— Data extract —
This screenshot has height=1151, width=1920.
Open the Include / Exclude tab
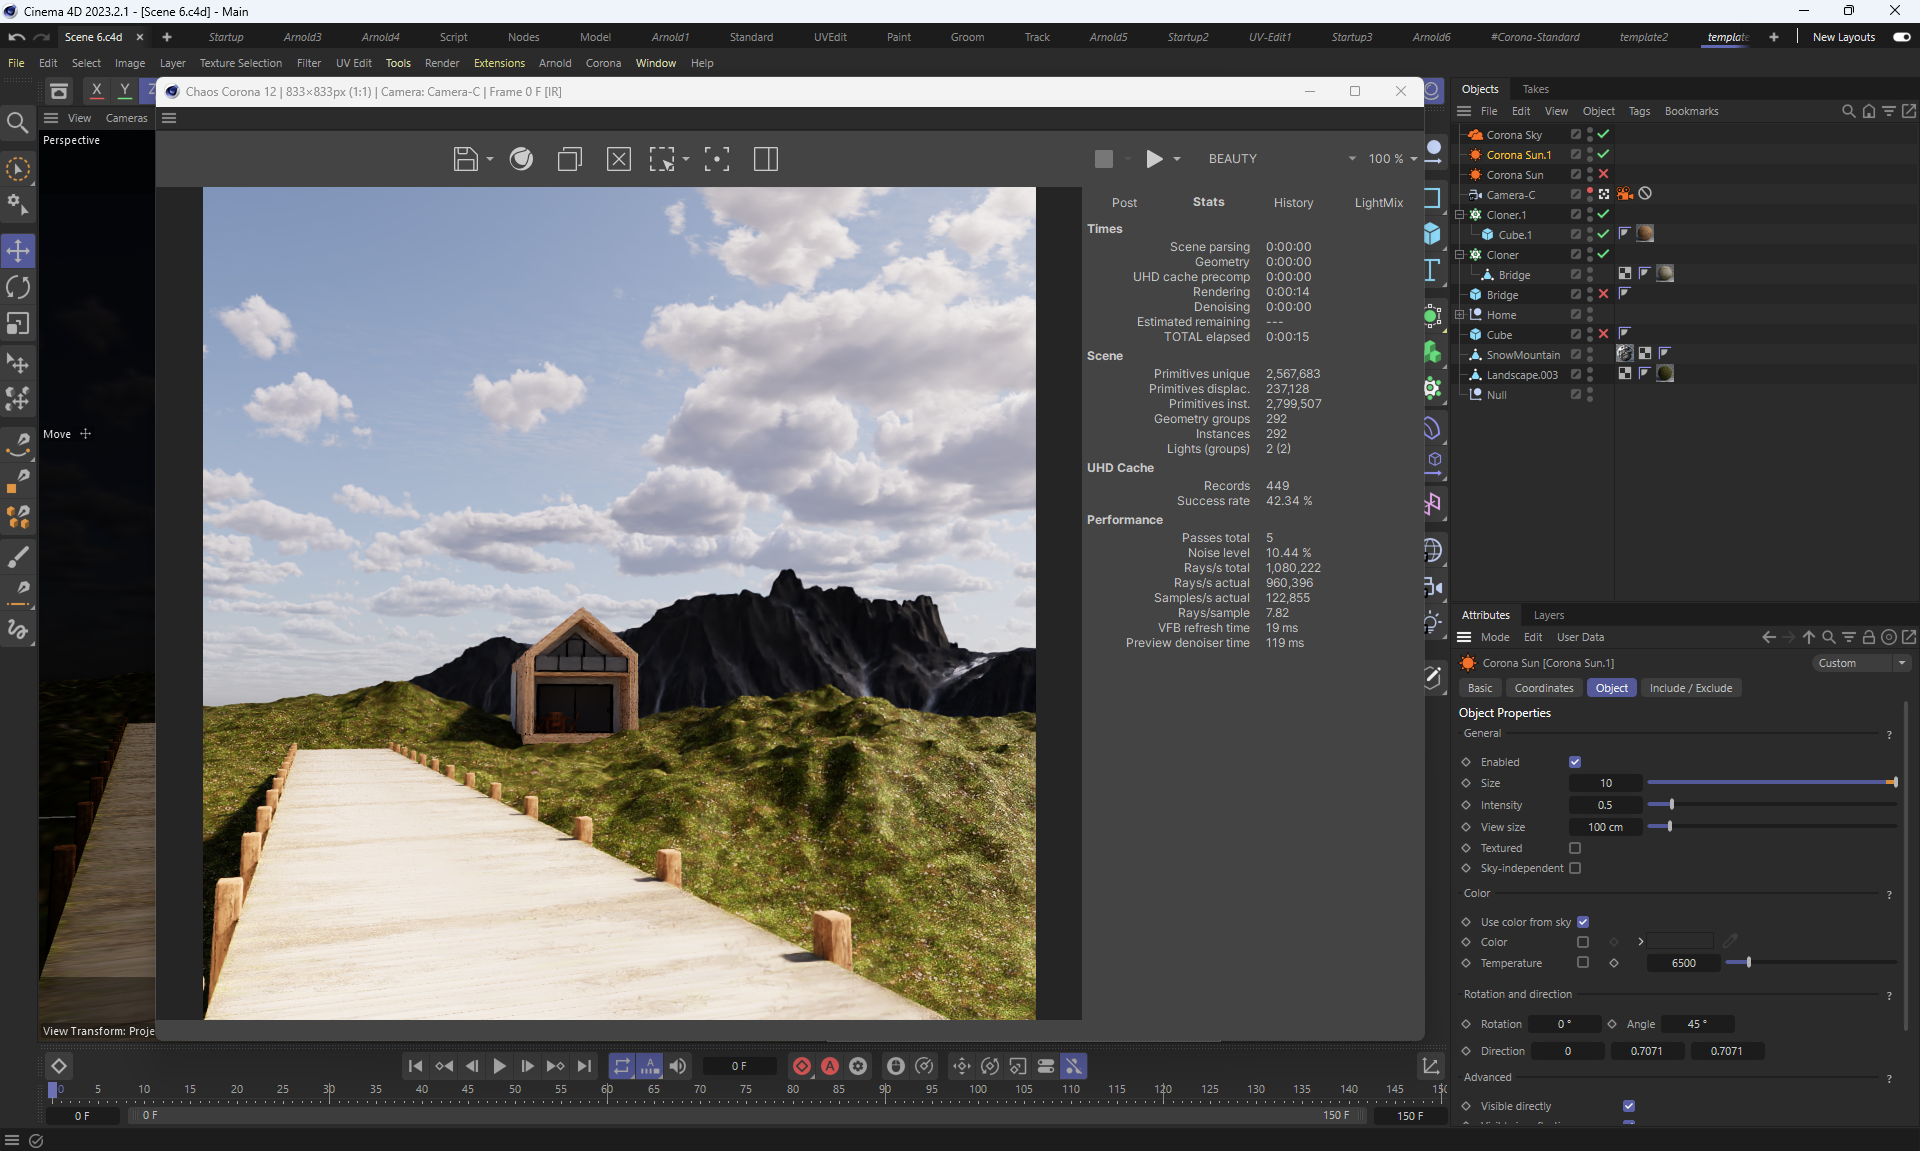click(1690, 688)
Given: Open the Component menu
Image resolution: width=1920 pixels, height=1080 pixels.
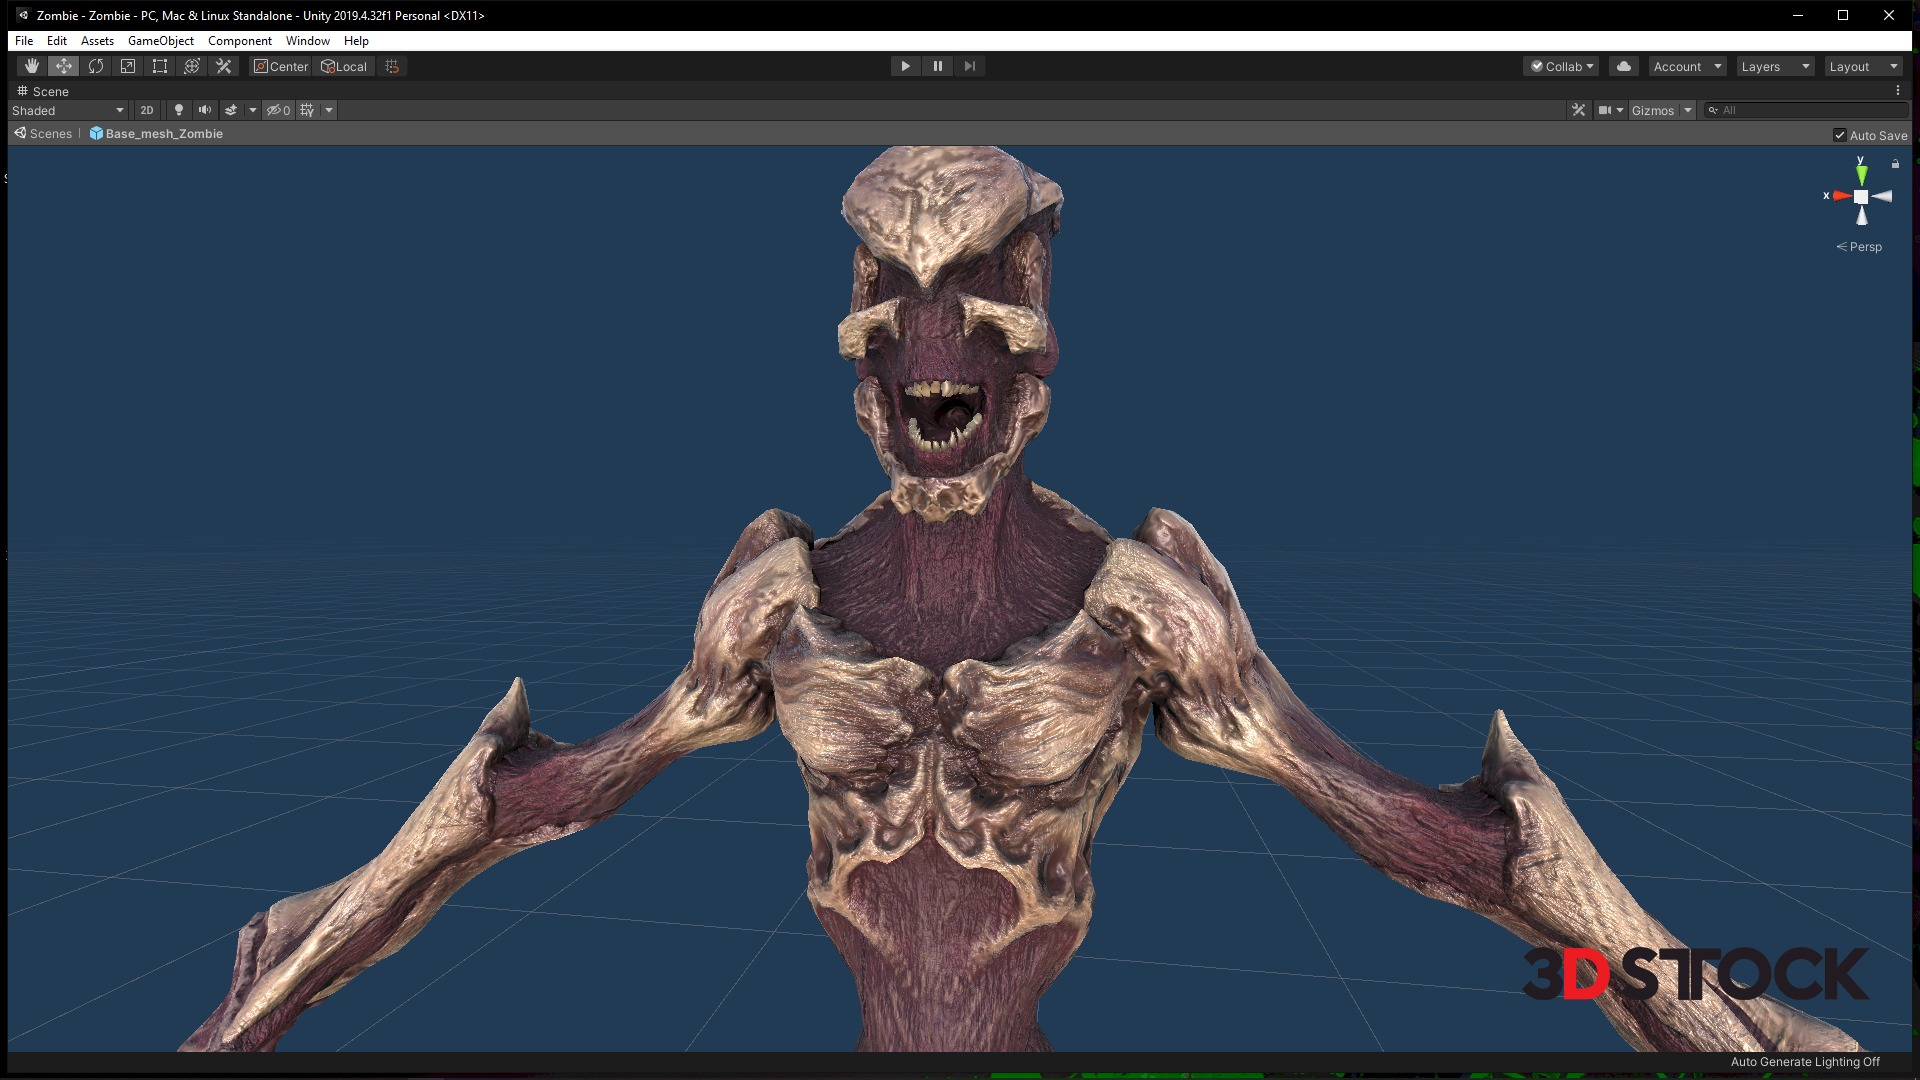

— Given exercise —
Rename "Component" to "Module" in everything from the line containing "Given: Open the Component menu" down to the last of these lines, and leave the pictures out.

— Response —
Given: Open the Module menu
Image resolution: width=1920 pixels, height=1080 pixels.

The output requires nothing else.